▶ [Data extracts]:
============================================================

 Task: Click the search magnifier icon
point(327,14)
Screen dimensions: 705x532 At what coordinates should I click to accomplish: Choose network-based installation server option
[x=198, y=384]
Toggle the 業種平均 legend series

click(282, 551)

============================================================

▶ [Problem]:
Print out every entry, keeping each one exact.

▶ [Exercise response]:
 Task: Click the search magnifier icon
point(327,14)
Screen dimensions: 705x532 At what coordinates should I click to accomplish: Choose network-based installation server option
[x=198, y=384]
Toggle the 業種平均 legend series

click(282, 551)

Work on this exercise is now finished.